The freedom of association is generally respected and CSOs are largely free to operate.

The freedom of association is generally respected and CSOs are largely free to operate. The São Tomé and Príncipe constitution, as amended in 1990, expressly protects the freedom of association in Article 34. The constitution allows citizens to freely form associations ‘so long as they are not contrary to the penal law or do not question the Constitution and national independence.’ The right of workers to organise and bargain collectively, and to hold strikes, is also respected.

Peaceful Assembly

The right to hold demonstrations is guaranteed to citizens under article 33 of the constitution.

The right to hold demonstrations is guaranteed to citizens under article 33 of the constitution. Article 33.1 states that ‘all citizens have the right to meet, peacefully and without arms, even in places open to the public.’ Two days’ notice must be given by organisers in advance of any public gathering.

Expression

While the state controls the country’s only radio and TV stations along with a local press agency, the freedom of expression is respected.

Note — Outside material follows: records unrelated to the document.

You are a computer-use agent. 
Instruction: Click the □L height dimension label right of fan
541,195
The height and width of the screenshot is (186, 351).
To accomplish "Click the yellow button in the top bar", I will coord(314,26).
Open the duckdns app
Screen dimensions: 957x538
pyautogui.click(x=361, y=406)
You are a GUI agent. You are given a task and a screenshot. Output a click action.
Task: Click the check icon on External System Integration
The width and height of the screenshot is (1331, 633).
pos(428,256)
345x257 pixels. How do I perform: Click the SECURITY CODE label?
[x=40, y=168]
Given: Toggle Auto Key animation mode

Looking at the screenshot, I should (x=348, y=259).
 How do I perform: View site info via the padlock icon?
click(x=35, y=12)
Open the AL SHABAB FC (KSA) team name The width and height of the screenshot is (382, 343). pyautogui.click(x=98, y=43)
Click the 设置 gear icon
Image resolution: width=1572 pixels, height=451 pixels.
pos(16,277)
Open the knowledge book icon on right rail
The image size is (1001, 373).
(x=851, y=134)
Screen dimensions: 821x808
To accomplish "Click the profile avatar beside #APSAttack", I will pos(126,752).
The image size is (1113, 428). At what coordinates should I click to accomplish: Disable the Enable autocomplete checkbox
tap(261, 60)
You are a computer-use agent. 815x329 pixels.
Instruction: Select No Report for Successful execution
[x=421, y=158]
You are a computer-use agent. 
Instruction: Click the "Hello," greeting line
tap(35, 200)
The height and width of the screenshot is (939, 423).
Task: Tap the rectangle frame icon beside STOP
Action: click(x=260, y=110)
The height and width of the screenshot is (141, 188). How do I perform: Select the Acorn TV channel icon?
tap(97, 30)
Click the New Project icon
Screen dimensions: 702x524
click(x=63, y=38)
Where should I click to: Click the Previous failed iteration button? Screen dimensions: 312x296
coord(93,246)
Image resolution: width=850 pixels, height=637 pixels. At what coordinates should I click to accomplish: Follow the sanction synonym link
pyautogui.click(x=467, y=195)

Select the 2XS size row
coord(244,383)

While the state controls the country’s only radio and TV stations along with a local press agency, the freedom of expression is respected. The country has one state-run newspaper and three privately-owned publications. Opposition views are aired on radio and TV and newsletters that criticise the government are circulated without restriction. There is no law against independent broadcasting, and citizens can also access foreign broadcasts. There are no restrictions on internet usage, although a lack of infrastructure limits access. Only around a quarter of citizens is online. Although article 28 of the constitution protects the freedom of expression and information, São Tomé and Príncipe does not have a law providing for citizens to gain access to information held by public institutions.